EXERCISE AIM
Format the items as a Markdown table with the columns Row and Line, giving each non-blank line its own row numbered in order.

--- START OF DATASET EXCERPTS ---

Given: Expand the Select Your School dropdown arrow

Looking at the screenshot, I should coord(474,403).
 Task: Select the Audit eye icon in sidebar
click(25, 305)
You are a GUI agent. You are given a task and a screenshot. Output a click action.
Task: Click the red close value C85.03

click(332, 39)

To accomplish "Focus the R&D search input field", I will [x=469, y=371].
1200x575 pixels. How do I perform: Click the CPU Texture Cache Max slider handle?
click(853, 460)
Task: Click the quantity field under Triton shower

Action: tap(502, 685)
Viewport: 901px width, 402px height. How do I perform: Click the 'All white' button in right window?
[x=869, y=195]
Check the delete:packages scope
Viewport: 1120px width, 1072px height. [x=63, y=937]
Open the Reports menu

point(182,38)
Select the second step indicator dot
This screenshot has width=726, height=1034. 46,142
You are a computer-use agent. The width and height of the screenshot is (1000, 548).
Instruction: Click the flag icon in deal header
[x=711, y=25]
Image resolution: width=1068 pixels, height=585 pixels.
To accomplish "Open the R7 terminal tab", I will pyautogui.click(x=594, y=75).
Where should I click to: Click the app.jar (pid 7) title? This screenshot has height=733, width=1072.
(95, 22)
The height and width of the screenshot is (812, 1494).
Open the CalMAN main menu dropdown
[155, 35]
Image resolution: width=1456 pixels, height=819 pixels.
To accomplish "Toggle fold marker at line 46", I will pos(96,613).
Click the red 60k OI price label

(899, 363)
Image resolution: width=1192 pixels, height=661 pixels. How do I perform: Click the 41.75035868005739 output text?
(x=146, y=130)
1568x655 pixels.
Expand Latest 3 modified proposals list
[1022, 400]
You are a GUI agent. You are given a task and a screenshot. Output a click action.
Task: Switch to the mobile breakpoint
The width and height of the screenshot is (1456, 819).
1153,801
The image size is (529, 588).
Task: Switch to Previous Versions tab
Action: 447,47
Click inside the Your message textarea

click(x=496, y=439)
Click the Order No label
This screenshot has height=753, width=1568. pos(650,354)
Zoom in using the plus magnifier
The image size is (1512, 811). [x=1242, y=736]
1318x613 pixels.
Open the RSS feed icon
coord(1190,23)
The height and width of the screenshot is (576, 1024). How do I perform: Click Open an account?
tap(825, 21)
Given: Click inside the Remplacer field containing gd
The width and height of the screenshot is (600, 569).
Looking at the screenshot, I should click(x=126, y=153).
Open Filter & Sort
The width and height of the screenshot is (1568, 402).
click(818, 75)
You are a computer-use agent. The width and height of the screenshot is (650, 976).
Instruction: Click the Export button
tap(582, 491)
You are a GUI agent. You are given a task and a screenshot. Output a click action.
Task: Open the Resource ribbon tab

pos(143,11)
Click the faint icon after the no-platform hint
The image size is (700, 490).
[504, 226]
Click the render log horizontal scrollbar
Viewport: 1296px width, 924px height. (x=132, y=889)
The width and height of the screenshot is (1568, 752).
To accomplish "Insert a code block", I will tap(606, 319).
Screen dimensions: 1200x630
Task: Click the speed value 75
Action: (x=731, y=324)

--- END OF DATASET EXCERPTS ---

TASK ANSWER
| Row | Line |
|---|---|
| 1 | Given: Expand the Select Your School dropdown arrow |
| 2 | Looking at the screenshot, I should coord(474,403). |
| 3 |  Task: Select the Audit eye icon in sidebar |
| 4 | click(25, 305) |
| 5 | You are a GUI agent. You are given a task and a screenshot. Output a click action. |
| 6 | Task: Click the red close value C85.03 |
| 7 | click(332, 39) |
| 8 | To accomplish "Focus the R&D search input field", I will [x=469, y=371]. |
| 9 | 1200x575 pixels. How do I perform: Click the CPU Texture Cache Max slider handle? |
| 10 | click(853, 460) |
| 11 | Task: Click the quantity field under Triton shower |
| 12 | Action: tap(502, 685) |
| 13 | Viewport: 901px width, 402px height. How do I perform: Click the 'All white' button in right window? |
| 14 | [x=869, y=195] |
| 15 | Check the delete:packages scope |
| 16 | Viewport: 1120px width, 1072px height. [x=63, y=937] |
| 17 | Open the Reports menu |
| 18 | point(182,38) |
| 19 | Select the second step indicator dot |
| 20 | This screenshot has width=726, height=1034. 46,142 |
| 21 | You are a computer-use agent. The width and height of the screenshot is (1000, 548). |
| 22 | Instruction: Click the flag icon in deal header |
| 23 | [x=711, y=25] |
| 24 | Image resolution: width=1068 pixels, height=585 pixels. |
| 25 | To accomplish "Open the R7 terminal tab", I will pyautogui.click(x=594, y=75). |
| 26 | Where should I click to: Click the app.jar (pid 7) title? This screenshot has height=733, width=1072. |
| 27 | (95, 22) |
| 28 | The height and width of the screenshot is (812, 1494). |
| 29 | Open the CalMAN main menu dropdown |
| 30 | [155, 35] |
| 31 | Image resolution: width=1456 pixels, height=819 pixels. |
| 32 | To accomplish "Toggle fold marker at line 46", I will pos(96,613). |
| 33 | Click the red 60k OI price label |
| 34 | (899, 363) |
| 35 | Image resolution: width=1192 pixels, height=661 pixels. How do I perform: Click the 41.75035868005739 output text? |
| 36 | (x=146, y=130) |
| 37 | 1568x655 pixels. |
| 38 | Expand Latest 3 modified proposals list |
| 39 | [1022, 400] |
| 40 | You are a GUI agent. You are given a task and a screenshot. Output a click action. |
| 41 | Task: Switch to the mobile breakpoint |
| 42 | The width and height of the screenshot is (1456, 819). |
| 43 | 1153,801 |
| 44 | The image size is (529, 588). |
| 45 | Task: Switch to Previous Versions tab |
| 46 | Action: 447,47 |
| 47 | Click inside the Your message textarea |
| 48 | click(x=496, y=439) |
| 49 | Click the Order No label |
| 50 | This screenshot has height=753, width=1568. pos(650,354) |
| 51 | Zoom in using the plus magnifier |
| 52 | The image size is (1512, 811). [x=1242, y=736] |
| 53 | 1318x613 pixels. |
| 54 | Open the RSS feed icon |
| 55 | coord(1190,23) |
| 56 | The height and width of the screenshot is (576, 1024). How do I perform: Click Open an account? |
| 57 | tap(825, 21) |
| 58 | Given: Click inside the Remplacer field containing gd |
| 59 | The width and height of the screenshot is (600, 569). |
| 60 | Looking at the screenshot, I should click(x=126, y=153). |
| 61 | Open Filter & Sort |
| 62 | The width and height of the screenshot is (1568, 402). |
| 63 | click(818, 75) |
| 64 | You are a computer-use agent. The width and height of the screenshot is (650, 976). |
| 65 | Instruction: Click the Export button |
| 66 | tap(582, 491) |
| 67 | You are a GUI agent. You are given a task and a screenshot. Output a click action. |
| 68 | Task: Open the Resource ribbon tab |
| 69 | pos(143,11) |
| 70 | Click the faint icon after the no-platform hint |
| 71 | The image size is (700, 490). |
| 72 | [504, 226] |
| 73 | Click the render log horizontal scrollbar |
| 74 | Viewport: 1296px width, 924px height. (x=132, y=889) |
| 75 | The width and height of the screenshot is (1568, 752). |
| 76 | To accomplish "Insert a code block", I will tap(606, 319). |
| 77 | Screen dimensions: 1200x630 |
| 78 | Task: Click the speed value 75 |
| 79 | Action: (x=731, y=324) |